Ayer terminó una era para muchas generaciones. Entre ellas, la mía. Y no pude evitar sentirme un poco como Kundera. Tenía cinco años cuando murió el dictador. Recuerdo lo que pasó porque el franquismo forma parte, como la transición, de mi educación sentimental. Todos los que nacimos en los setenta estamos enlazados al siglo XX por el tuétano cultural.  

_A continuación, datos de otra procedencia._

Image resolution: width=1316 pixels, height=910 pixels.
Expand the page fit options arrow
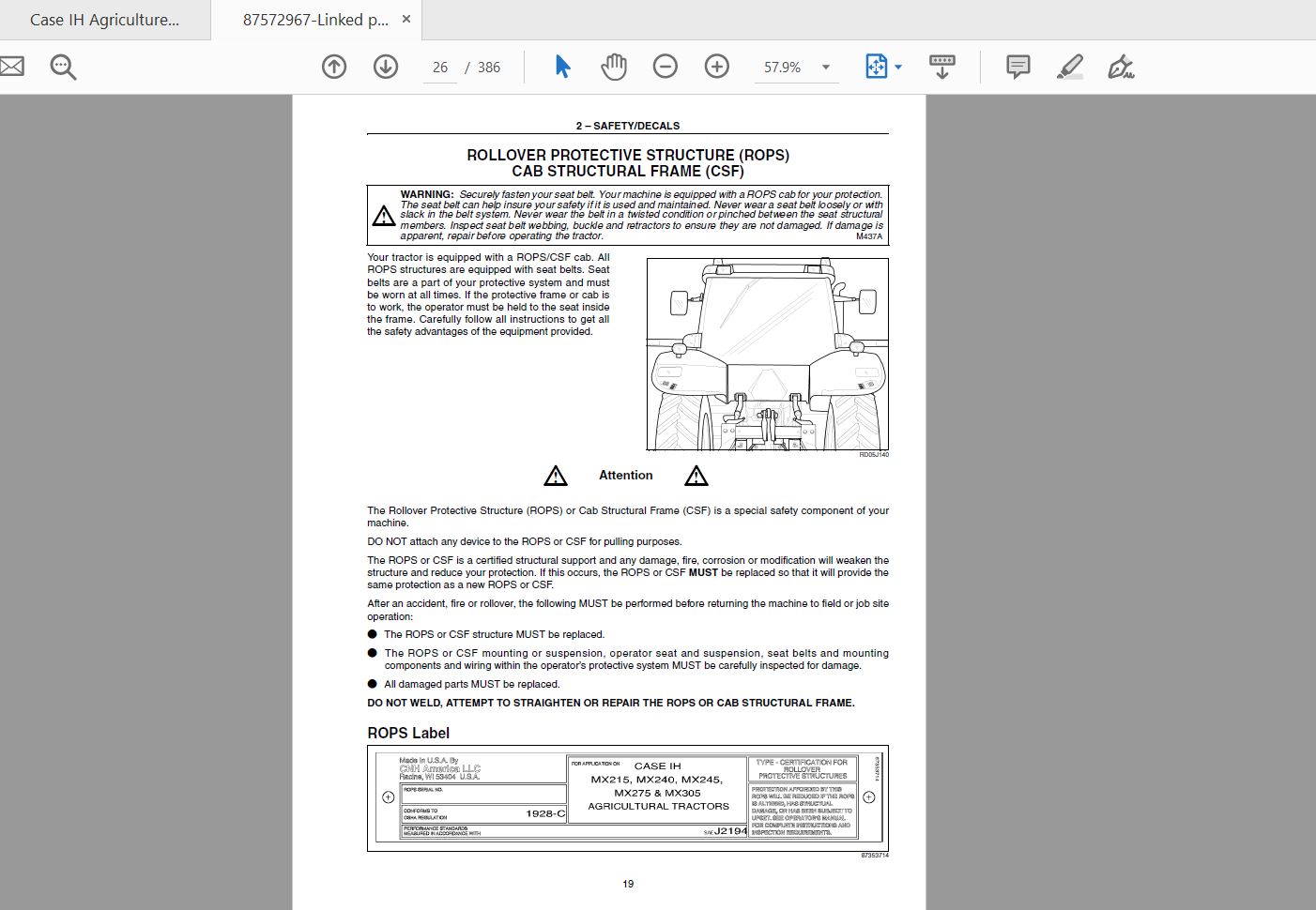898,68
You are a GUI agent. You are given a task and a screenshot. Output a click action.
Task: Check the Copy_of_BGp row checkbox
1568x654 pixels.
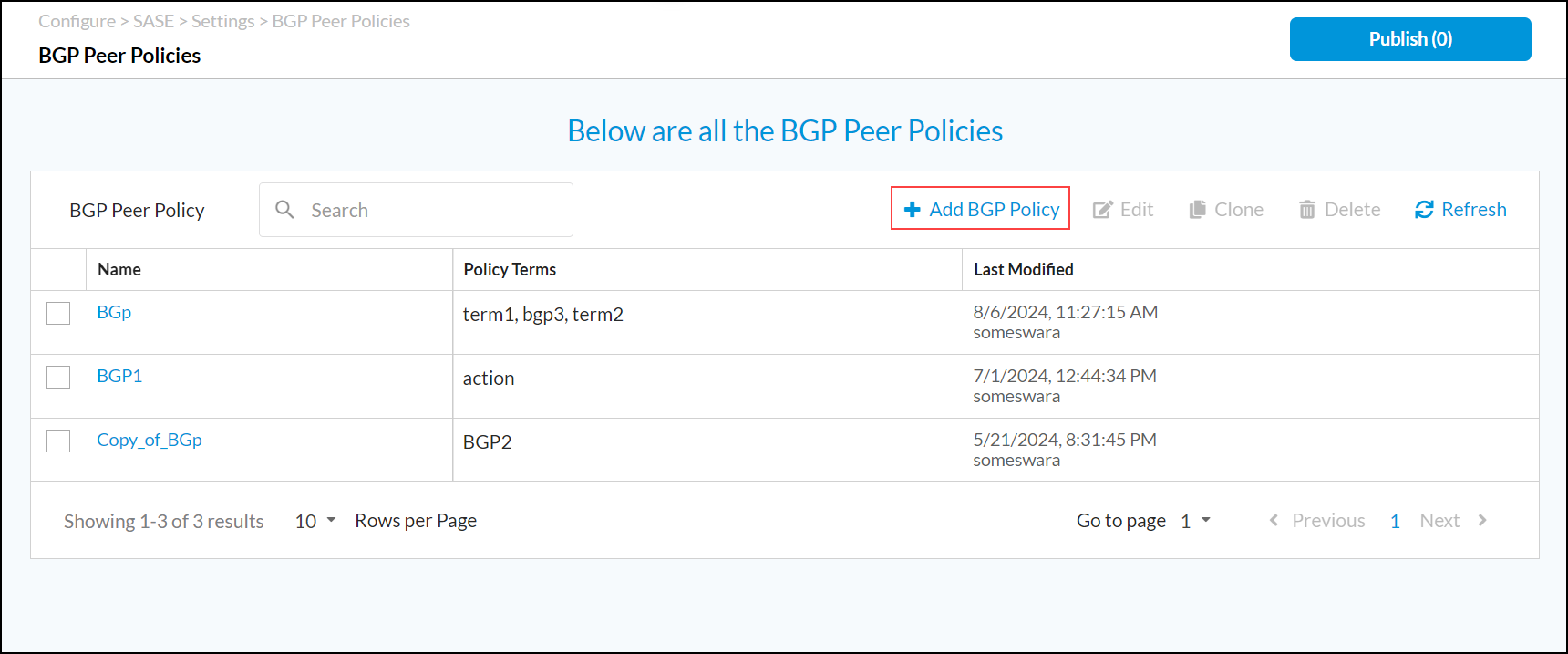[58, 441]
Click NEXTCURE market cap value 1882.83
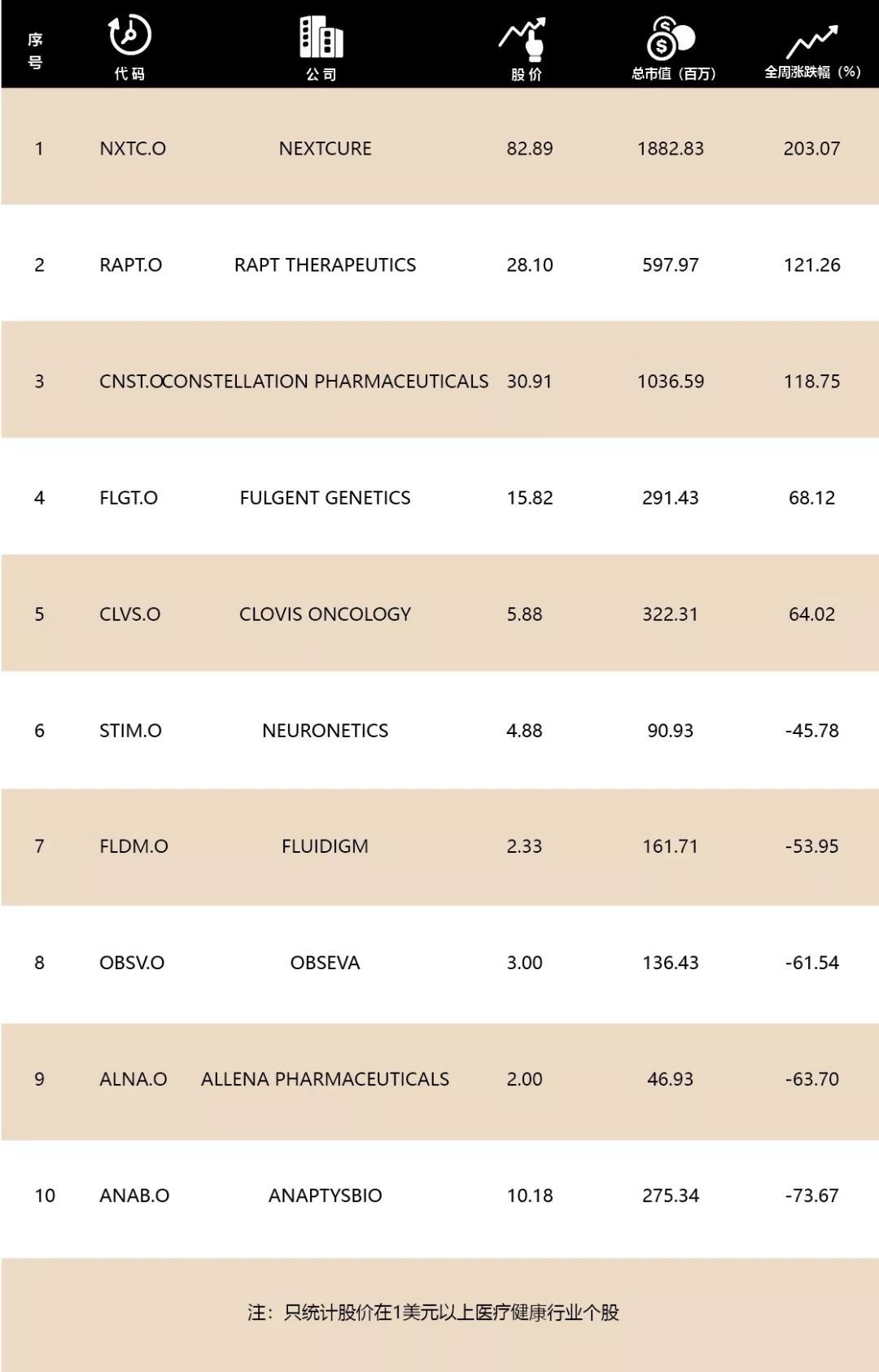The width and height of the screenshot is (879, 1372). tap(670, 148)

El cuerpo del hombre que ayer fue desposeído de todos los honores de jefe de Estado fue uno de los personajes que ‘tuteló’ mi infancia. Y lo hizo por las ausencias con las que horadó mi vida: a mi abuelo, un héroe de la tercera España que murió antes de tiempo por la cárcel en la que le encerraron, a mi abuela, su mujer, que se fue demasiado pronto por todos esos años de dolor, y a mi otro abuelo, un militar al que se comió el cáncer por las semanas pasadas con el agua al cuello — no es una figura retórica— en la batalla del Ebro. Demasiada aflición, demasiada épica, un concepto que, como diría Huxley, no se compadece con la felicidad. España cerró ayer el siglo XX o, al menos, comenzó a hacerlo. No estaría de más que este país se convirtiera en un lugar aburrido, que los niños no tuvieran que recordar nunca más las gestas del sufrimiento y el miedo como la película de su infancia.